Algorithm for autocomplete?

StackUnderflow picture StackUnderflow · May 25, 2010 · Viewed 69.5k times · Source

I am referring to the algorithm that is used to give query suggestions when a user types a search term in Google.

I am mainly interested in: 1. Most important results (most likely queries rather than anything that matches) 2. Match substrings 3. Fuzzy matches

I know you could use Trie or generalized trie to find matches, but it wouldn't meet the above requirements...

Similar questions asked earlier here

Answer

fearlesstost picture fearlesstost · Jul 15, 2011

For (heh) awesome fuzzy/partial string matching algorithms, check out Damn Cool Algorithms:

These don't replace tries, but rather prevent brute-force lookups in tries - which is still a huge win. Next, you probably want a way to bound the size of the trie:

  • keep a trie of recent/top N words used globally;
  • for each user, keep a trie of recent/top N words for that user.

Finally, you want to prevent lookups whenever possible...

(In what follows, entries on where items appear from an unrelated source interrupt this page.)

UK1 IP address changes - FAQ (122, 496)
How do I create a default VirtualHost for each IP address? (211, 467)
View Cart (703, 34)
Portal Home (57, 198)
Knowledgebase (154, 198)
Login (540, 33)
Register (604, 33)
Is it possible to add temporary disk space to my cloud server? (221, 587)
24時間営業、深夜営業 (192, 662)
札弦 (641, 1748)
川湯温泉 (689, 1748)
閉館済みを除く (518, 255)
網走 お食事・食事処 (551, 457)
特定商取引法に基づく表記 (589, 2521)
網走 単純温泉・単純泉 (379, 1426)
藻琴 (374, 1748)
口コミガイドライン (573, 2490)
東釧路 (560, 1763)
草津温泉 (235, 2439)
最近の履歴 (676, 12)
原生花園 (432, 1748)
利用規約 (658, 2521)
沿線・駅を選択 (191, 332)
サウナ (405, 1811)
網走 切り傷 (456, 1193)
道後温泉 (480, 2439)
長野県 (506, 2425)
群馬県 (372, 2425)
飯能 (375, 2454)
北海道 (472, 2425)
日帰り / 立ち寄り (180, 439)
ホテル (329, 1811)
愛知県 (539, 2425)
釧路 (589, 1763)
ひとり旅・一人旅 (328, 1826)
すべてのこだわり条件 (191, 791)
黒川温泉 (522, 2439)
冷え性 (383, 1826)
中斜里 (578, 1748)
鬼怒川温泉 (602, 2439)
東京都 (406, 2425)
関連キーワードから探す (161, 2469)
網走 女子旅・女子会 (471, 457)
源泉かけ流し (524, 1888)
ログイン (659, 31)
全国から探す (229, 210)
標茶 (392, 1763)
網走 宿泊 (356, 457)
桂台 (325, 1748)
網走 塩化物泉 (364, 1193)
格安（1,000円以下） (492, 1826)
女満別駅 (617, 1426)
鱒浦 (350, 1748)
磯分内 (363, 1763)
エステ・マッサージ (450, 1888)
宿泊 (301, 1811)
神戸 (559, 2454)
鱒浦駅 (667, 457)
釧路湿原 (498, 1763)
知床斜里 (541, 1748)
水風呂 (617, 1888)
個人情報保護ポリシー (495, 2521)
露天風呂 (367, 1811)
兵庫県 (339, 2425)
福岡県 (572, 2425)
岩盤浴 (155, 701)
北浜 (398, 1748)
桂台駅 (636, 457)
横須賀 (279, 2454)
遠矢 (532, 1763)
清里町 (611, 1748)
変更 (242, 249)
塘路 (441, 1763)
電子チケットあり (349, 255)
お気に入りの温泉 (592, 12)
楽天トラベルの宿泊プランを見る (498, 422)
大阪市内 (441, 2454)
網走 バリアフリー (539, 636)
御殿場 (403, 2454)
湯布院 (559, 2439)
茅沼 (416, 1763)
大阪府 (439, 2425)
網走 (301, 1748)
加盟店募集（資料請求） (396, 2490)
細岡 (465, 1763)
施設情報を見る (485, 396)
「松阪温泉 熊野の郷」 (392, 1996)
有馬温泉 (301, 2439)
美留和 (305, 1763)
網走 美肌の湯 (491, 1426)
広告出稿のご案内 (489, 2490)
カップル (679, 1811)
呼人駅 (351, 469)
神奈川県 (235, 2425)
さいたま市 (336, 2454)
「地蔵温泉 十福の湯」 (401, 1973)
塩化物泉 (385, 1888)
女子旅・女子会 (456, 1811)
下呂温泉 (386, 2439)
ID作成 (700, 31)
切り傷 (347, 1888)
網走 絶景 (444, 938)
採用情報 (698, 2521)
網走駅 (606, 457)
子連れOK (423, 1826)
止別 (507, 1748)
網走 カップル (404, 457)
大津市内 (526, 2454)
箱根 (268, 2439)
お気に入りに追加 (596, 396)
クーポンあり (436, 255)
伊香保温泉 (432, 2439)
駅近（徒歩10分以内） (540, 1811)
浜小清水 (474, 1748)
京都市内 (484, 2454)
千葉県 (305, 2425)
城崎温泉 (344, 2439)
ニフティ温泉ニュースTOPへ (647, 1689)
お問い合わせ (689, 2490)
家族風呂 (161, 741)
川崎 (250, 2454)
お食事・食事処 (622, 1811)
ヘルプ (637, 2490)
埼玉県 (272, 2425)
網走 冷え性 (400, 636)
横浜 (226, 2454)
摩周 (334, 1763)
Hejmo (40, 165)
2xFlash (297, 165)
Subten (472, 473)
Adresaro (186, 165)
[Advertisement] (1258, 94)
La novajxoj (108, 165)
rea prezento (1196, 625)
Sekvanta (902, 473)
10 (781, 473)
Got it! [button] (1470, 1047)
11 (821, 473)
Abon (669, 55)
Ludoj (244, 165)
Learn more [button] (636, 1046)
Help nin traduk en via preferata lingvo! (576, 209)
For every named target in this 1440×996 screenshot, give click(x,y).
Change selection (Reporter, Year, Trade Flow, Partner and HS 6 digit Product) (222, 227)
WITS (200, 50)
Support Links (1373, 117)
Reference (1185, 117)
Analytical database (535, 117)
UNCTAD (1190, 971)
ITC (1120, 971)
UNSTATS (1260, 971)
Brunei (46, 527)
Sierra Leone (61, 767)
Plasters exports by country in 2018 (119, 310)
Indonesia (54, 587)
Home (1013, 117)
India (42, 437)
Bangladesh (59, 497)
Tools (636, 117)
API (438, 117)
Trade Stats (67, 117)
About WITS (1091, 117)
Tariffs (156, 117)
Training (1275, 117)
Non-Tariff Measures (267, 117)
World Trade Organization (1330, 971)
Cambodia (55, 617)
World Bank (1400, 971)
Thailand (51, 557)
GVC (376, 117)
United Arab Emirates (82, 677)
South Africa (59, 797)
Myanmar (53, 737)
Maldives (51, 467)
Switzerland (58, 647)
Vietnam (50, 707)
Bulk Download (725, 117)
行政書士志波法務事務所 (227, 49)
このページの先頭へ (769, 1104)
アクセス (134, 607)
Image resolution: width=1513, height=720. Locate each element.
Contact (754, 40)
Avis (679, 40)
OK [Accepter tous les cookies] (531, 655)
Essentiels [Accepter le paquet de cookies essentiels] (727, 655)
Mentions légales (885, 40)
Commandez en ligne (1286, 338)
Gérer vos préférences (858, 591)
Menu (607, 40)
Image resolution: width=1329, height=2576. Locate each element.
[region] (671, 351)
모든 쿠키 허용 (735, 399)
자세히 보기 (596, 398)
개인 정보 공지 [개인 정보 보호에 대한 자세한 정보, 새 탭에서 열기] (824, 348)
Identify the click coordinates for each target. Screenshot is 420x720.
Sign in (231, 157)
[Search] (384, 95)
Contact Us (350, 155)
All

  • cache lookup results: if the user clicks through on any search results, you can serve those very quickly and then asynchronously fetch the full partial/fuzzy lookup.
  • precompute lookup results: if the user has typed "appl", they are likely to continue with "apple", "apply".
  • prefetch data: for instance, a web app can send a smaller set of results to the browser, small enough to make brute-force searching in JS viable.